7 Ekim Aksa Tufanı ve Özgürlüğün İlk Günü: Sebepler ve Sonuçlar

İnsanlık tarihi birçok savaşa, birçok büyük olaya şahitlik etmiştir fakat bazı olaylar vardır ki tarih kurar, tarihin akışını belirler ve insanlık için yeni bir hafıza oluşturur. 7 Ekim Aksa Tufanı böylesi tarih kuran, tarihin akışını değiştiren olaylardan biridir. Artık Siyonizm insanlığın, vicdanın ve fıtratın ortak düşmanıdır. 1917 de başlayan Filistin direnişi yeni bir merhaleye geçmiş, 1948 ve 1967 işgalleri yerini yeniden Filistin halkının kendi iradesi ile kurduğu yeni bir tarihe bırakmaktadır. 7 Ekim tarihi Filistin, Kudüs ve özgürlüğün geleceği için artık yeni bir tarihtir. Peki bu milad kabul edilecek tarihi gün ve operasyonu hazırlayan sebepler nelerdi? Ekim operasyonunu başlatan sebepleri 4 ana başlıkta toplamak mümkün. Zira birçok sebep ve tarihi süreç bu operasyonu doğurmuştur. Fakat son gelinen noktada güncel ve pratik sebepler artık bir büyük çatışmayı, bir milletin varlığını ve meşru direnişini ortaya çıkarmıştır.

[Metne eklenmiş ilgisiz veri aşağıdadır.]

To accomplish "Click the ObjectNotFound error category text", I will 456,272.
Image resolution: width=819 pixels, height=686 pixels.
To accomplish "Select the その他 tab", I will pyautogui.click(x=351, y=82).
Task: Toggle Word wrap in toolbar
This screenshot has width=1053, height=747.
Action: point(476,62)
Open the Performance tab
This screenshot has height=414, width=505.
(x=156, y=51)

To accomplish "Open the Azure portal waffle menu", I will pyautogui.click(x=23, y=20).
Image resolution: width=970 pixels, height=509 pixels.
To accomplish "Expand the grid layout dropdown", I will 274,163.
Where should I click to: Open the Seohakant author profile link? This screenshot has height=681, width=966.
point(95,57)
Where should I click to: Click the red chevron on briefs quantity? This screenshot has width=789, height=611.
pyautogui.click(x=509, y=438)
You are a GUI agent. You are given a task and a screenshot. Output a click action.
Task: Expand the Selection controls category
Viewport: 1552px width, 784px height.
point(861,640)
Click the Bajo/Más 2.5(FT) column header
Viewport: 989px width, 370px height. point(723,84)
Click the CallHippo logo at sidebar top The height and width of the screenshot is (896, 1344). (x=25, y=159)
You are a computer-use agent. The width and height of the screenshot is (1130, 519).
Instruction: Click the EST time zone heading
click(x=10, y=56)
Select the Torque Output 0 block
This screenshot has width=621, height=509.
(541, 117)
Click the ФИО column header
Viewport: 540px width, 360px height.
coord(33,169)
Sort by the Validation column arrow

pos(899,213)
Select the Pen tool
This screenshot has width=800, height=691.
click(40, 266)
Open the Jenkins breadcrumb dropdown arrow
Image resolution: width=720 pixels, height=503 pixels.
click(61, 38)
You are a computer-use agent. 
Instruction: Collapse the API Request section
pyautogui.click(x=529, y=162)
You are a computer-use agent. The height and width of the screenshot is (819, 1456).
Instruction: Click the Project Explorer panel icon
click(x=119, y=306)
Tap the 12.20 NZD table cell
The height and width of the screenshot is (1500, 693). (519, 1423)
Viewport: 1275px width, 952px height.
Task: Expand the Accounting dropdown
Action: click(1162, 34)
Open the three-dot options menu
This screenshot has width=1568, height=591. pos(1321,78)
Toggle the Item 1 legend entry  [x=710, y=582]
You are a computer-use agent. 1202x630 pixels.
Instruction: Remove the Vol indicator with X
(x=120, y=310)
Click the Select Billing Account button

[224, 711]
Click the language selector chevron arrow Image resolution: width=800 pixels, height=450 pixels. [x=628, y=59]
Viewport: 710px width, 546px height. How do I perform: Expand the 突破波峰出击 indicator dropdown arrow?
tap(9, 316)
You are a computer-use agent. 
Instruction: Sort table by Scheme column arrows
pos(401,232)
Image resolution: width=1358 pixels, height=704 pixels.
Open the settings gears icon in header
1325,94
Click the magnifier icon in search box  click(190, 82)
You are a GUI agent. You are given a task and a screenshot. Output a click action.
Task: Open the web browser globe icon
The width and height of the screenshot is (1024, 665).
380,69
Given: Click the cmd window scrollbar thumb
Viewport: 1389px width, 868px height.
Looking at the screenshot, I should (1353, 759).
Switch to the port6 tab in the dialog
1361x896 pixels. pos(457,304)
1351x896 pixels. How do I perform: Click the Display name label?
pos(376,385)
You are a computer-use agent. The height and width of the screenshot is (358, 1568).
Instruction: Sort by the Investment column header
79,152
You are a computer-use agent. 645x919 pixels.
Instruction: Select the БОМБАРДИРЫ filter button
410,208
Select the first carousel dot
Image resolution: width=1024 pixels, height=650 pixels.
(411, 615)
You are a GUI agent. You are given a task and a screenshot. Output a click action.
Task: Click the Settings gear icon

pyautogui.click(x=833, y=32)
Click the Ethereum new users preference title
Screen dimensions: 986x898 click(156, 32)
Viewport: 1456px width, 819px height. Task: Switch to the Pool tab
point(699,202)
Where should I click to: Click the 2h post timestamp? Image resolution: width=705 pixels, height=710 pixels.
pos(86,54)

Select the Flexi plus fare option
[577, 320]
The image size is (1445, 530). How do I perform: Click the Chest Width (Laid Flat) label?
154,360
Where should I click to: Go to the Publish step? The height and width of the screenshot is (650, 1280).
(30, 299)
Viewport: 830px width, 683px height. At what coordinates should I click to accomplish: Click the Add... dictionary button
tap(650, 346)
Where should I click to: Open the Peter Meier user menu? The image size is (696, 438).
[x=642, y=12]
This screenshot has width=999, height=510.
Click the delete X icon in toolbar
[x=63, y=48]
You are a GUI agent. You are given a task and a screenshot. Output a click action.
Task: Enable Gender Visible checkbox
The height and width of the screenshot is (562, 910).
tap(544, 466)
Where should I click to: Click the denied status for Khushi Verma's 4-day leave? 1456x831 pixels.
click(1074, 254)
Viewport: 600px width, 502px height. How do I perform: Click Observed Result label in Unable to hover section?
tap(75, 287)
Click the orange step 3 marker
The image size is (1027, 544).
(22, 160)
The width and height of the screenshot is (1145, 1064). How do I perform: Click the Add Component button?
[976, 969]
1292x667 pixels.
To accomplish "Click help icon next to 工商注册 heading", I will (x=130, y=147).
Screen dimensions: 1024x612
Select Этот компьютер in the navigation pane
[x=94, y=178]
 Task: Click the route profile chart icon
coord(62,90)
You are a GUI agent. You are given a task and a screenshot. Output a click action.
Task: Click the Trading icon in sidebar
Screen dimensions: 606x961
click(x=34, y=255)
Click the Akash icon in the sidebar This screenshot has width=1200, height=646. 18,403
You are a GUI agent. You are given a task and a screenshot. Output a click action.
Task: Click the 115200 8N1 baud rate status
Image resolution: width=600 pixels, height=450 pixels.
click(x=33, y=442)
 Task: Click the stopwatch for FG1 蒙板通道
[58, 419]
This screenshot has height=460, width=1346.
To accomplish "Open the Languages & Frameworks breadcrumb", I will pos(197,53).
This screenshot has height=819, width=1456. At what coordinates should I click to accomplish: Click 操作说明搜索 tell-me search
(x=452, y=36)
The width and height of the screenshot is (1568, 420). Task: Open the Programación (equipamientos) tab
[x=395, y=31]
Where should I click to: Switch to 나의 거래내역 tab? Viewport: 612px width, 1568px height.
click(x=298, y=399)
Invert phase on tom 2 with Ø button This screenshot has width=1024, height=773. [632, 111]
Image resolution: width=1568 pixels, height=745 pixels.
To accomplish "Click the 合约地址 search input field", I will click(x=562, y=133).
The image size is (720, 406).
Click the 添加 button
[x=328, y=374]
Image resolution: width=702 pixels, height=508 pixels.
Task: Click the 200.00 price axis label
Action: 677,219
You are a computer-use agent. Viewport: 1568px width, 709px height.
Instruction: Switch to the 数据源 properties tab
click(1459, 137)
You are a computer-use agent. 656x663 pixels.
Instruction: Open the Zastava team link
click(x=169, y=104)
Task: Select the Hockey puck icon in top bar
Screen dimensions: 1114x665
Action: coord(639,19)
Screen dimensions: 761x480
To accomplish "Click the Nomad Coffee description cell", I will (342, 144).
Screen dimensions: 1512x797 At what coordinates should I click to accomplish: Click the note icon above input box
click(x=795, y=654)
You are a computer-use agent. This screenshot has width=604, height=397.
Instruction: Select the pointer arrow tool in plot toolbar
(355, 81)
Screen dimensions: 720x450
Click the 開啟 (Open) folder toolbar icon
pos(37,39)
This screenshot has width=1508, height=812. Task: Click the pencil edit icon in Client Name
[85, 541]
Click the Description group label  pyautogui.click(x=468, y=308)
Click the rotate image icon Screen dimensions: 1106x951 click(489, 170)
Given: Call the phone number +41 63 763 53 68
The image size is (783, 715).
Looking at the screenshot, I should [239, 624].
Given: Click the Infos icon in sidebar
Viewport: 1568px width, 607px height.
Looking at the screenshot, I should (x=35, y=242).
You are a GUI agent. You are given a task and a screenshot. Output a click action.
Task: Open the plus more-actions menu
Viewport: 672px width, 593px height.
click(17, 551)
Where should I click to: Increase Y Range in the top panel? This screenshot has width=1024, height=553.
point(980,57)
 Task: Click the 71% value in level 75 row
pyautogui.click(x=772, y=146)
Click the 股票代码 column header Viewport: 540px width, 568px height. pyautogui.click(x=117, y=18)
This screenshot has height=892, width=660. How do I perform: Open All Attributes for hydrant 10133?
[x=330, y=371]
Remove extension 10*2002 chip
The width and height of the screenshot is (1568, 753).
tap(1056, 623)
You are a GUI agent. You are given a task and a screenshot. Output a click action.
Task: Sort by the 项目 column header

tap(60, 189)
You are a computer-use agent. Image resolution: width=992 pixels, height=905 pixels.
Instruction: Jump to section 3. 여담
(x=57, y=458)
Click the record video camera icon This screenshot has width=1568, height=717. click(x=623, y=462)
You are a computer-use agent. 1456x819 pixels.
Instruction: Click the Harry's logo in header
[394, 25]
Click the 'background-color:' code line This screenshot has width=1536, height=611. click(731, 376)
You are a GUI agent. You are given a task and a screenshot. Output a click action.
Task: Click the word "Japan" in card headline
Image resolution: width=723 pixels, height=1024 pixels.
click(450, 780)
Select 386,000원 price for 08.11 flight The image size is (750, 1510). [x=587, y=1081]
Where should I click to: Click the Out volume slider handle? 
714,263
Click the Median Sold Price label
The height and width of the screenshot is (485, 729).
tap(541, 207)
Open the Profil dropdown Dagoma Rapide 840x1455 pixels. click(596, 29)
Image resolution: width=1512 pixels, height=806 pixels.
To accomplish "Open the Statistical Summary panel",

  1. Mescid-i Aksa ve Siyonist Plan

7 Ekim Aksa Tufanı öncesinde Kudüs Kılıcı savaşından beri Kudüs’te aslında sürekli yükselen bir gerilim var  İşgal altındaki Filistin topraklarında genel olarak yükselen gerilim son savaştan bugüne özellikle Batı Şeria ‘da oldukça yüksekti. Batı Şeria’da topluma ve Mescid-i Aksa’ya yönelik baskılar çok şiddetli boyutlara ulaştı. Dünya kamuoyu bu süreci belki yeteri kadar takip edemedi fakat her gün onlarca insan İşgalci İsrail tarafından katlediliyor, Aksa’ya radikal Yahudiler baskınlar düzenliyor ve ilk defa bu kadar net bir planla Mescid-i Aksa’nın taksim edilmesi planı açıklanıyor. Bütün bunlar aslında Kudüs ahalisinin Kassam Tugaylarından ve Hamas’tan destek istemesine ve çağrılar yapmasına sebep olmuştu. Kudüs sürecini bu noktaya getiren olayların güncel başlangıç noktası aslında Amerika’nın yine Kudüs Kılıcı savaşı sürecinde büyükelçiliğini Kudüs’e taşıması ve İsrail’in Kudüs’ü başkent  ilan etmesi olmuştur.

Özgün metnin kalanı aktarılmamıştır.